### Task instructions
With the records below as your source, retype each line exactly from the top down to the line that contains "Given: Click the", and include that line.

[[ Input records open ]]

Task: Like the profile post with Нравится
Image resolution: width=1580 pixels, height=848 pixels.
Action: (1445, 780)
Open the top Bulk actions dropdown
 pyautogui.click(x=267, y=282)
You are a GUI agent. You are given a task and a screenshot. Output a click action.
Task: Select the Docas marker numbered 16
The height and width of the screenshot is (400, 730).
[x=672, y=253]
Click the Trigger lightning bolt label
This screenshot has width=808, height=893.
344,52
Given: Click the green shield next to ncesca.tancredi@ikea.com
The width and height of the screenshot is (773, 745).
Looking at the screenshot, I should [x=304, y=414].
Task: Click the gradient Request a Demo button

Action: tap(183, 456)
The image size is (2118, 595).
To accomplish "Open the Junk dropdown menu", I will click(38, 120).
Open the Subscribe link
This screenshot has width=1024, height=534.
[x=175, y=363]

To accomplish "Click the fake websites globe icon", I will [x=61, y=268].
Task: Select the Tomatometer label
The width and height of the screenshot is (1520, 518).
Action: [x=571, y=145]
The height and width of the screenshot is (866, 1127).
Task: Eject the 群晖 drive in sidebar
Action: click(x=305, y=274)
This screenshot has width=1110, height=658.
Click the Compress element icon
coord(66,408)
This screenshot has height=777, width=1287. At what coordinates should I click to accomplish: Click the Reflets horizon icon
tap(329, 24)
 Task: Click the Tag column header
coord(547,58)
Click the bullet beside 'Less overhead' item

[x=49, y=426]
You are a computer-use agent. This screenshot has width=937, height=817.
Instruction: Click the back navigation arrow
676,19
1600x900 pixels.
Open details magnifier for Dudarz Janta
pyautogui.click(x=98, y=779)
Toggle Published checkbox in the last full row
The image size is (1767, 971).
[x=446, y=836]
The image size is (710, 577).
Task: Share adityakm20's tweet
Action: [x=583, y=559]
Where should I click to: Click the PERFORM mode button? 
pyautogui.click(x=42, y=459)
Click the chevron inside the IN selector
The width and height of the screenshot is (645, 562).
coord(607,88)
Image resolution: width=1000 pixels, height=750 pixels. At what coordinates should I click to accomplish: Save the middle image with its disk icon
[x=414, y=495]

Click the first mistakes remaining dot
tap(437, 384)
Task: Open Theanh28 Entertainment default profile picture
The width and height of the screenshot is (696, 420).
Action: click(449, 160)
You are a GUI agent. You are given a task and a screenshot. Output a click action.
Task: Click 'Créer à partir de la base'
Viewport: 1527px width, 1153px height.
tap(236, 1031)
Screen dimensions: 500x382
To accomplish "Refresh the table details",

[[ Input records closed ]]

### Written reply
Task: Like the profile post with Нравится
Image resolution: width=1580 pixels, height=848 pixels.
Action: (1445, 780)
Open the top Bulk actions dropdown
 pyautogui.click(x=267, y=282)
You are a GUI agent. You are given a task and a screenshot. Output a click action.
Task: Select the Docas marker numbered 16
The height and width of the screenshot is (400, 730).
[x=672, y=253]
Click the Trigger lightning bolt label
This screenshot has width=808, height=893.
344,52
Given: Click the green shield next to ncesca.tancredi@ikea.com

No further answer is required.